Write out the line that has "Click the clipboard notes toolbar icon" in it, along with each line that comes after it until the listing ends, and add nothing.

╔══

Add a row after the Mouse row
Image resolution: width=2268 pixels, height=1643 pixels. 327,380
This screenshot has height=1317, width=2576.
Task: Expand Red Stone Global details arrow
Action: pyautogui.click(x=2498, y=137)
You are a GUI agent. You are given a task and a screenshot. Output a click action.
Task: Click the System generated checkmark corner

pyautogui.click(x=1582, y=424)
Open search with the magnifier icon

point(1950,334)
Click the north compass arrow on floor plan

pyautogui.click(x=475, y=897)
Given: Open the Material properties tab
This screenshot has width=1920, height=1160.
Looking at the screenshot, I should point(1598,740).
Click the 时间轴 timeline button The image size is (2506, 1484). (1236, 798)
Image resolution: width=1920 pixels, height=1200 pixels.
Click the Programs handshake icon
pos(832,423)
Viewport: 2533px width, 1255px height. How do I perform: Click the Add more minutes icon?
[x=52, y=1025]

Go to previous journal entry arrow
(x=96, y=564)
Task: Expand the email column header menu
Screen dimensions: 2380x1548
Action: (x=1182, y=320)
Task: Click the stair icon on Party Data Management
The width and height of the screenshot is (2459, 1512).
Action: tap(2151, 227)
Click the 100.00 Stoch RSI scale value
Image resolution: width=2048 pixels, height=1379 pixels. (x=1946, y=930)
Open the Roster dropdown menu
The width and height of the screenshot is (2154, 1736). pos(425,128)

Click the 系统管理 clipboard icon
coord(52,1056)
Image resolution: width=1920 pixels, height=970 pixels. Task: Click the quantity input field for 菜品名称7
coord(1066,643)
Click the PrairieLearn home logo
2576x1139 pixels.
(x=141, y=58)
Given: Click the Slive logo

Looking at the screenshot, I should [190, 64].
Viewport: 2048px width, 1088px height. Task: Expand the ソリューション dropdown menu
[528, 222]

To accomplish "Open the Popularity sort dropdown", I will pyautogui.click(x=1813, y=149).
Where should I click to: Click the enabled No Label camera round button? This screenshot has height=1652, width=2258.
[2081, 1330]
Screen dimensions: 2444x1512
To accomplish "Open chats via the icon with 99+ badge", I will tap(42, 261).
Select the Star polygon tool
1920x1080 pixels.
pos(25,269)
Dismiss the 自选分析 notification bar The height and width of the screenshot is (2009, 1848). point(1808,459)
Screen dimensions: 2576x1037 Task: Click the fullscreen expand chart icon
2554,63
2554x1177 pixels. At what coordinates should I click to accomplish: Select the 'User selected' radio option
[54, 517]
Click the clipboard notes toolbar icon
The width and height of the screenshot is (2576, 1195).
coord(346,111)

╚══

▶ _Written reply_:
Click the clipboard notes toolbar icon
The width and height of the screenshot is (2576, 1195).
coord(346,111)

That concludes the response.